Day or so there and we decide to take a hike. We had brought our shoes and poles and decided why not. Matt indicated he found a shorter one that had a waterfall we could turn around after seeing and returned. I packed some trail mix, light snacks, water and we headed out. I figured it might be a morning trip and we could do dinner later.

Kristan pretending to be a mountain goat in the rain. 2014. Na Pali Coast

I can honestly say it was the hardest hike I had ever been on and ever will have been on because … wow. I legit, thought I was as good as dead when we came back around the cliff face where if you slip you just fall REALLY FAR into the ocean and it was raining sideways. Some of the pictures we took that day are my very favorite and I still cannot believe I got to experience that. I also gave up before we got to the falls because I feared I would not have the energy to make it back (it was a BIG tad longer than just a morning hike). We were muddy and I took the last steep incline intentional on my butt as I was so tired and feared falling. Needless to say, I did enjoy Mr. Labels giant bathtub though I fretted if I was ever going to get all the dirt off me AND then the tub!
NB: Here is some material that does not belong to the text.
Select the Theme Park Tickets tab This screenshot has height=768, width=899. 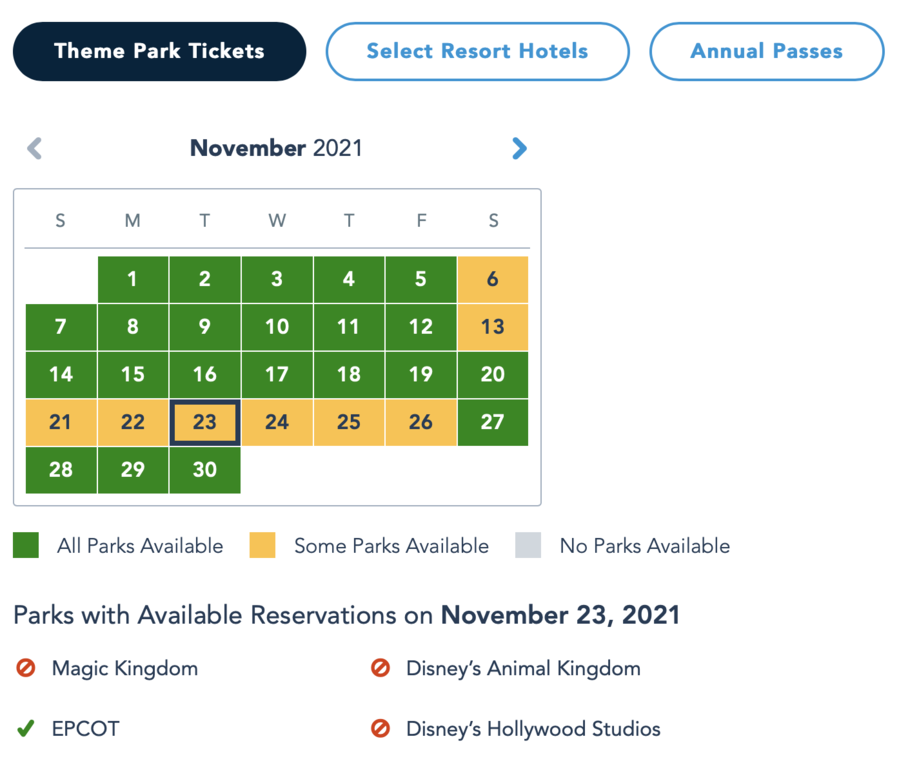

We found out later that people actually had been trapped on the other side of the water we had to hike through and be transported by helicopter to the main area after spending the night. (we also also learned that people had died hiking that trail and we check a bit better now just exactly where we are hiking! LOL)

Matt and Monk Seals. 2014

I almost forgot the Monk Seals. We had never seen them before but that year for whatever reason, they were beaching themselves to rest and we saw quite a few, so many in fact we got two tiny stuffed ones that road in my car for years to remember them. What magnificent creatures. The locals took such good care of them making sure tourists stayed away and let them rest so they could return back to their homes.